■ **Data records**:
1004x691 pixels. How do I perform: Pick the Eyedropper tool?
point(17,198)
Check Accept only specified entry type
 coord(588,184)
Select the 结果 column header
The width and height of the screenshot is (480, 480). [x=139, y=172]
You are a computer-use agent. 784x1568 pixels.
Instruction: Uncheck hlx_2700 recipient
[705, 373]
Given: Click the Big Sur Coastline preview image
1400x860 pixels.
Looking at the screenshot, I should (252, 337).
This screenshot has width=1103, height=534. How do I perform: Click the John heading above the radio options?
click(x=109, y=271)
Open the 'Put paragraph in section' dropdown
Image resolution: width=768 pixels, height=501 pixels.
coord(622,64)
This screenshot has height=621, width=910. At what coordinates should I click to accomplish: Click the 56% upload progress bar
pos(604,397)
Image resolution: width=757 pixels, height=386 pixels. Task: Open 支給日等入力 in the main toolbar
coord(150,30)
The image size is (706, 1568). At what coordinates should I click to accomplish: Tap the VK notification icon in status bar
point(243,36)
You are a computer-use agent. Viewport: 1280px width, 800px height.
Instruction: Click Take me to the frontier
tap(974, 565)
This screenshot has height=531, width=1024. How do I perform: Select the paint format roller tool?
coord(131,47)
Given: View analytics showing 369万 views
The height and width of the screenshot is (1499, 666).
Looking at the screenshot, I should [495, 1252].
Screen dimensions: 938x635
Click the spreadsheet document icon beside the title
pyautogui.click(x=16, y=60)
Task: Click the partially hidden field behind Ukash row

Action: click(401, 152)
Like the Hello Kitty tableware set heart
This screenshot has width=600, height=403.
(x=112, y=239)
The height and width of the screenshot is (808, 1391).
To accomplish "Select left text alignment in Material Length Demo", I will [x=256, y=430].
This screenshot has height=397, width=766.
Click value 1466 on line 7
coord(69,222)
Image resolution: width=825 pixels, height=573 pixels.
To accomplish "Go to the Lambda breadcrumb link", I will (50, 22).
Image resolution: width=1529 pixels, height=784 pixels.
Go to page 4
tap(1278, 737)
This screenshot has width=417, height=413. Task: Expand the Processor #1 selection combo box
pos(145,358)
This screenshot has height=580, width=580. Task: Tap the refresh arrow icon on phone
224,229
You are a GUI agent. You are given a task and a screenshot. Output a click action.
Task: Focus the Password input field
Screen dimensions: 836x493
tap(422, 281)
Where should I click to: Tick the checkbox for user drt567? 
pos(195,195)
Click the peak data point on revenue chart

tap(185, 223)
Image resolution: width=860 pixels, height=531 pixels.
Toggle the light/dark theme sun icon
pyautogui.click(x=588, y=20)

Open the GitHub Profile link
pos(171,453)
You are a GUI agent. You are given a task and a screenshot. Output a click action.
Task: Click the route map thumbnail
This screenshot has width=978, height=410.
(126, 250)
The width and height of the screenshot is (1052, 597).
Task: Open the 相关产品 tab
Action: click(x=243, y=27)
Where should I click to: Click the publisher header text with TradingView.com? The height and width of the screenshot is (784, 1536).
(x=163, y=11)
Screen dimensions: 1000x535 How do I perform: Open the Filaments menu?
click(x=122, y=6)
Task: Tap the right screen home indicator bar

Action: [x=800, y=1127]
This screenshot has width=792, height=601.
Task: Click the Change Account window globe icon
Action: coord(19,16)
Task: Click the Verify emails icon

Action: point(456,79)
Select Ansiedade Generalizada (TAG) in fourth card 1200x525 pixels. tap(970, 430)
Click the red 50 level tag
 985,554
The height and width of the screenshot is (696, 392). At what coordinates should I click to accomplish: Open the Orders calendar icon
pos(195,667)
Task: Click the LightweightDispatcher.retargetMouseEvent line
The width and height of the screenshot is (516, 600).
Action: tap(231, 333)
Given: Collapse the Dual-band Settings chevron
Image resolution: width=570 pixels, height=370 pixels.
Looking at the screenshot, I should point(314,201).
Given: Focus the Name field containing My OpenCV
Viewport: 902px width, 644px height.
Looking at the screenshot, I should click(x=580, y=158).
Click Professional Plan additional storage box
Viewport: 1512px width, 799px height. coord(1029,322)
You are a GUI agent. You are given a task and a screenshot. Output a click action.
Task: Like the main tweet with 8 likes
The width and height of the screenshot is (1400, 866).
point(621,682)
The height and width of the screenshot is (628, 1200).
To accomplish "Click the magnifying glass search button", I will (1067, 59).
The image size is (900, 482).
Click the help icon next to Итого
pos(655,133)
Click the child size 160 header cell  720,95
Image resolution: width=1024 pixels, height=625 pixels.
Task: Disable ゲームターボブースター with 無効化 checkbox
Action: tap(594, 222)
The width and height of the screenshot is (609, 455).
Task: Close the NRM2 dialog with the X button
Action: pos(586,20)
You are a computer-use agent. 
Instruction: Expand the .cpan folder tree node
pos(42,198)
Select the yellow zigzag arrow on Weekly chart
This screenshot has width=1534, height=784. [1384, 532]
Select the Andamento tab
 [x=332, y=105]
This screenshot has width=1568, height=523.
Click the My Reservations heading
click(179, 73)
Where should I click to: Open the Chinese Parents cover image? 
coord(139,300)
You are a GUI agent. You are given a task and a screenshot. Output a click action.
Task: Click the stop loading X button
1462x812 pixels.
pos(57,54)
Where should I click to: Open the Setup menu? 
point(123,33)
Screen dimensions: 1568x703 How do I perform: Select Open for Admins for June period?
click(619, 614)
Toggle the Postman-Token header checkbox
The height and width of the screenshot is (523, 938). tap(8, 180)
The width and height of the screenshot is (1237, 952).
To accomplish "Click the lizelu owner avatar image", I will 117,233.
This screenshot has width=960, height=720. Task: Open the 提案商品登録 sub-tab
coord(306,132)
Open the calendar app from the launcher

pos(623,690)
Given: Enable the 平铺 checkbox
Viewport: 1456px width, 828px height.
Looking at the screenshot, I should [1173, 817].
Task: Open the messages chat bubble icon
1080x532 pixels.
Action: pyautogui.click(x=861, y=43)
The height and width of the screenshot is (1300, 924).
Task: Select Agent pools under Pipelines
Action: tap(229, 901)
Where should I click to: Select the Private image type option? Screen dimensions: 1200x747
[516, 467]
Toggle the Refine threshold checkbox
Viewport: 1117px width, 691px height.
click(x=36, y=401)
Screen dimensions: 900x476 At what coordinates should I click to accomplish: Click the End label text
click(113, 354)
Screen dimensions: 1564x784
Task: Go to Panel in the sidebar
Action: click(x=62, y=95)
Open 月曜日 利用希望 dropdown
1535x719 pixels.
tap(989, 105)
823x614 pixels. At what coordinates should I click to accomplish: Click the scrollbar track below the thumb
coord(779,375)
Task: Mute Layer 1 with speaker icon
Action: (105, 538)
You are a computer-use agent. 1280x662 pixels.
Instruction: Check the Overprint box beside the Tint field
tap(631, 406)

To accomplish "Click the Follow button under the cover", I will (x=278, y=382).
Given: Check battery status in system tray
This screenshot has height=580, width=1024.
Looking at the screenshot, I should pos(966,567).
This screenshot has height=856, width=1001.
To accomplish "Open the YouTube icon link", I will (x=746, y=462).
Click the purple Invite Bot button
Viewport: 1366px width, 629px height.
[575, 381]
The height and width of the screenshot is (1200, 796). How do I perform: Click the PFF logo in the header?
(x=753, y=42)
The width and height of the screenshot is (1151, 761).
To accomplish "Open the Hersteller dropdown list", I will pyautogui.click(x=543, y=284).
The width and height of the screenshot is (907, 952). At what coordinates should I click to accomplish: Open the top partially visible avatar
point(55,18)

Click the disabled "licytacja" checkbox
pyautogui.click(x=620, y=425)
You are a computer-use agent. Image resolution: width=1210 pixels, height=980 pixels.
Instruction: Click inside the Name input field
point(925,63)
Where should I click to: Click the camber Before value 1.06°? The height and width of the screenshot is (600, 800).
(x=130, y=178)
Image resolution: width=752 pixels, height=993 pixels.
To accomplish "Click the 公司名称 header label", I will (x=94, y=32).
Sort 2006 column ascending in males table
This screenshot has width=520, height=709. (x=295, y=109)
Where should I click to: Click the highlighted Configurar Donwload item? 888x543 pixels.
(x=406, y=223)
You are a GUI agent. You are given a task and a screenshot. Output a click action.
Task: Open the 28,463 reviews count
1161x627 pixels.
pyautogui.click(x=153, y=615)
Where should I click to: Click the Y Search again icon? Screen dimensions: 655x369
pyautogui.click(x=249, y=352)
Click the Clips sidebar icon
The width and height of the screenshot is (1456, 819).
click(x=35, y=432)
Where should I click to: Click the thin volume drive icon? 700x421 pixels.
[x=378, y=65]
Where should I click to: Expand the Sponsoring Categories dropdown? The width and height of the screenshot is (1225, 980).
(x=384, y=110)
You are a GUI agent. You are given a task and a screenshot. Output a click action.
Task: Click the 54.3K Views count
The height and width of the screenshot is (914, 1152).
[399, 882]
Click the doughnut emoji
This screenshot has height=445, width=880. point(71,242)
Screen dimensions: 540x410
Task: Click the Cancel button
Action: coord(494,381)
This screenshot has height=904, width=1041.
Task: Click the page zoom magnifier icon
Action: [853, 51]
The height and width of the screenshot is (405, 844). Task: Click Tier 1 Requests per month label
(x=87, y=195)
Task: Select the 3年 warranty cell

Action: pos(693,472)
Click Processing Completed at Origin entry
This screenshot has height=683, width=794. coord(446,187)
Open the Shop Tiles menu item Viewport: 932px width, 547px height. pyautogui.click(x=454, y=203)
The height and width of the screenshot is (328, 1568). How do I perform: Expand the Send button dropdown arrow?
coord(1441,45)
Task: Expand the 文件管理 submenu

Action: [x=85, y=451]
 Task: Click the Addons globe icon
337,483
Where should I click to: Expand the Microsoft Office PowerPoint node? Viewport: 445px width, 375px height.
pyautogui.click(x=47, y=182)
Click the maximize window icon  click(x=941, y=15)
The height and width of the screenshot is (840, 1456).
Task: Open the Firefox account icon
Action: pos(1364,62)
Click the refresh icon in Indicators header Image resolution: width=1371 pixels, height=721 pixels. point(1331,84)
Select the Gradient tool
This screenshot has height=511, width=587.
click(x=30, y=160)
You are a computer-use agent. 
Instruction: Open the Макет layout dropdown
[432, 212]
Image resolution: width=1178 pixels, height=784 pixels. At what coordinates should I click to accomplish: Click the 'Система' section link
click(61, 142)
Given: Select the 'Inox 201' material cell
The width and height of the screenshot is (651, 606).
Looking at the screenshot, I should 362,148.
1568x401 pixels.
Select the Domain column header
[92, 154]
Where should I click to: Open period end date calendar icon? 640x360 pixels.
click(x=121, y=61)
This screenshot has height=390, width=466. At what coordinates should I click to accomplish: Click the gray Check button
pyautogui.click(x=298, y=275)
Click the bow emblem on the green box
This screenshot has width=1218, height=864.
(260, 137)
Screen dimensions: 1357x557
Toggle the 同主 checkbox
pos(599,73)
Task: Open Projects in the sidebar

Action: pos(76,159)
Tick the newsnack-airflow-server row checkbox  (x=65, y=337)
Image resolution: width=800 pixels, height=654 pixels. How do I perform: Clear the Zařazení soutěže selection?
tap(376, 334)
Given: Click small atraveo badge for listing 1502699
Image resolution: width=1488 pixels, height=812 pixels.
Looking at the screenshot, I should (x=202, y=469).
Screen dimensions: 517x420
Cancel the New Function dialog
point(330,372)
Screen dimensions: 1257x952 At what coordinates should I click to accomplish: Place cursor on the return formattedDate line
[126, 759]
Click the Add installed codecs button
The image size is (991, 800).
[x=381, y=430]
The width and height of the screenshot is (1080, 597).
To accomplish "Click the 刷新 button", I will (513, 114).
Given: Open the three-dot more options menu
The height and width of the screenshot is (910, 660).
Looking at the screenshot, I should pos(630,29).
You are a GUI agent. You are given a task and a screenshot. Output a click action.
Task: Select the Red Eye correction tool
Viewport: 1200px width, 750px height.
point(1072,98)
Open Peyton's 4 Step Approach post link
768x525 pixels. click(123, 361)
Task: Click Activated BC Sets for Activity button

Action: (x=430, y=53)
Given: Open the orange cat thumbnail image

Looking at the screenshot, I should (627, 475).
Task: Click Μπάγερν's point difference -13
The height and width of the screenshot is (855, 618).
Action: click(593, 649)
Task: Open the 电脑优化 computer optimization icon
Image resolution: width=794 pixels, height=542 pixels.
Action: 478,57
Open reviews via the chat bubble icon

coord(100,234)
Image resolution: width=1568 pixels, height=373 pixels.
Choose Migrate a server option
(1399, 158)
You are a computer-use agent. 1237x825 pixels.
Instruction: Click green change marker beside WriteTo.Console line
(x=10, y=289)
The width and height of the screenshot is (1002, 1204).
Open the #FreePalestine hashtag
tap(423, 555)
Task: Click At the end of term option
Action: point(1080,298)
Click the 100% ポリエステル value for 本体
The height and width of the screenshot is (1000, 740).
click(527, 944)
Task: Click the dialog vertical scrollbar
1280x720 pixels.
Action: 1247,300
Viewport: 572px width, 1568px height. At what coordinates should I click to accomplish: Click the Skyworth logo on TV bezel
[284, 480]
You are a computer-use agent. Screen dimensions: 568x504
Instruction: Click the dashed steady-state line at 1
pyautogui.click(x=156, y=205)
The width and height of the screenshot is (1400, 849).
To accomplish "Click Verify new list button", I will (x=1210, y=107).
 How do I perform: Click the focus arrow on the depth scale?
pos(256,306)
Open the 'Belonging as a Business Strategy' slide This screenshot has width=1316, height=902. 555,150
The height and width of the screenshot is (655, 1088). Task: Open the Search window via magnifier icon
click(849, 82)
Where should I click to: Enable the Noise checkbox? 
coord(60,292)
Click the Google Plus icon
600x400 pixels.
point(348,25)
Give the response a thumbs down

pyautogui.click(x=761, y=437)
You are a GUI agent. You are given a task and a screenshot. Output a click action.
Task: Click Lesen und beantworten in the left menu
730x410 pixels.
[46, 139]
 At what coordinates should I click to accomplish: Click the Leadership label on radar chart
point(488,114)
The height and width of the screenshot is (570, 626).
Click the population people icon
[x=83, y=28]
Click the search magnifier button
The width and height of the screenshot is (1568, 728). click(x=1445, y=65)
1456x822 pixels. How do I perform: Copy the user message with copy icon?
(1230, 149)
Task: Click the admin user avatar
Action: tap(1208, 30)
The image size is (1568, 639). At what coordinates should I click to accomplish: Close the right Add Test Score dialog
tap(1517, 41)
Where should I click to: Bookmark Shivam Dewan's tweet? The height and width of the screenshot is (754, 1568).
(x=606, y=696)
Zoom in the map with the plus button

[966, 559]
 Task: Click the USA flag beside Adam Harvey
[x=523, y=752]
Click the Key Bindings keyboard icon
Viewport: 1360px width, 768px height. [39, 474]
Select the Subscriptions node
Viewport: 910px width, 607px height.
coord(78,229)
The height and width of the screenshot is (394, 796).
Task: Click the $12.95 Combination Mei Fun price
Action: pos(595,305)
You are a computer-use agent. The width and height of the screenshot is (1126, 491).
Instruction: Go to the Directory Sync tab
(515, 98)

■ **Task details**:
Could you filter the entries above for lines holding the string "left" and copy them?

■ **Task answer**:
To accomplish "Select left text alignment in Material Length Demo", I will [x=256, y=430].
Task: Click Lesen und beantworten in the left menu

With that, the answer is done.